▶ WHAT TO WORK ON
Only lines containing "computer" belong in the answer, each copied from the entries below.

[Stored data]
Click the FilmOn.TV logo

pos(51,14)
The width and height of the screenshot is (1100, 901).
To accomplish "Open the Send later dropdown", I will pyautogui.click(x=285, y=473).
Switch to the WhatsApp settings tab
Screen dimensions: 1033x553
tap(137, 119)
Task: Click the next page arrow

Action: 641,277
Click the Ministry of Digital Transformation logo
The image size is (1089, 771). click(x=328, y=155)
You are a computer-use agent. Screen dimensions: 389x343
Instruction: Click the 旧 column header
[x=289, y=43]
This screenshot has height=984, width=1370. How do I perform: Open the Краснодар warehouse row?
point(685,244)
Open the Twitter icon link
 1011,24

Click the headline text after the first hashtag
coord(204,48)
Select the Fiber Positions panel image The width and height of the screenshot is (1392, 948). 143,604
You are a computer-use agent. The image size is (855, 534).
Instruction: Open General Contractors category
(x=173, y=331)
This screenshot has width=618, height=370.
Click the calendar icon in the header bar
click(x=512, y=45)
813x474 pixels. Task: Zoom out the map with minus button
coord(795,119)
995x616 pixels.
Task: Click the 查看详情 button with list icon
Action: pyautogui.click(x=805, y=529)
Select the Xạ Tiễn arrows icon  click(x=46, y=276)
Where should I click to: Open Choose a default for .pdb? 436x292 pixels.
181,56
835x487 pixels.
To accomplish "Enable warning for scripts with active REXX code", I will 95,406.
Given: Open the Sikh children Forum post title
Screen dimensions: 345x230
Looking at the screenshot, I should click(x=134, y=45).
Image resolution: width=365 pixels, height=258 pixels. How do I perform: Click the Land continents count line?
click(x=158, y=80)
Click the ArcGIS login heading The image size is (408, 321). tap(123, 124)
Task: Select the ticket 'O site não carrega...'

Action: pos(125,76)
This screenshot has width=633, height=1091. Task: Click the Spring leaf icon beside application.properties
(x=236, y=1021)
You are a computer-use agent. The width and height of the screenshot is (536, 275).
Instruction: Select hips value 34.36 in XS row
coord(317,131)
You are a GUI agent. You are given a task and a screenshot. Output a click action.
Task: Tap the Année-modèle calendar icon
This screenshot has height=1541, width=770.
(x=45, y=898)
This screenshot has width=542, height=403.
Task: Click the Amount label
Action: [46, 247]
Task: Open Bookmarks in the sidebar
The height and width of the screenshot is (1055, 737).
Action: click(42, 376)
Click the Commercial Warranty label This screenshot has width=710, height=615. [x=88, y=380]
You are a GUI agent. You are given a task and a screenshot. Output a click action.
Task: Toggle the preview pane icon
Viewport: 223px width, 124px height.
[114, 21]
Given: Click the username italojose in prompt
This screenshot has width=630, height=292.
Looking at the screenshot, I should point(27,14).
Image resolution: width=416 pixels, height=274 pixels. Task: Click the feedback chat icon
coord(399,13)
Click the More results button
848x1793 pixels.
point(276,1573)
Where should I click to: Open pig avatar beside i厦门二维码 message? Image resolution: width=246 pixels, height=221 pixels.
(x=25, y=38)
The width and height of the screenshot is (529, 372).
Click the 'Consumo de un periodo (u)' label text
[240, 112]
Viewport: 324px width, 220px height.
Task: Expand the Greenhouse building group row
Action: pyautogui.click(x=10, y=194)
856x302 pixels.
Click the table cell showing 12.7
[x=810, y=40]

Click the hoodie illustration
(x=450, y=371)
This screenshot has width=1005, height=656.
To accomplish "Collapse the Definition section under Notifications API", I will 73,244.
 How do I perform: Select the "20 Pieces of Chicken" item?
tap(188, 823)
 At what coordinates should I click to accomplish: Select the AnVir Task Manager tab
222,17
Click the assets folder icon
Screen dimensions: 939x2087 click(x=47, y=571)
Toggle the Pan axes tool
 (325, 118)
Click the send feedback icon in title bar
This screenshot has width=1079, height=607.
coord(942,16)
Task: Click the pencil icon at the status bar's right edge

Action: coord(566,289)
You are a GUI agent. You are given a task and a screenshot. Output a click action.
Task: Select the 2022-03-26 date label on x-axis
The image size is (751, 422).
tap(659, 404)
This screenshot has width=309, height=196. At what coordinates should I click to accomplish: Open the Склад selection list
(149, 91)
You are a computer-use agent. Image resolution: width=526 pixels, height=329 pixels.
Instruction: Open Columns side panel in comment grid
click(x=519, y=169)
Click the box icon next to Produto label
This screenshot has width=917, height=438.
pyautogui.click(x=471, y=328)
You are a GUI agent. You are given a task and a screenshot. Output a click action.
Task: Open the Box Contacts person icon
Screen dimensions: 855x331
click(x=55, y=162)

▶ WRITTEN RESPONSE
You are a computer-use agent. Screen dimensions: 389x343
You are a computer-use agent. The image size is (855, 534).
You are a computer-use agent. The width and height of the screenshot is (536, 275).
You are a computer-use agent. Image resolution: width=526 pixels, height=329 pixels.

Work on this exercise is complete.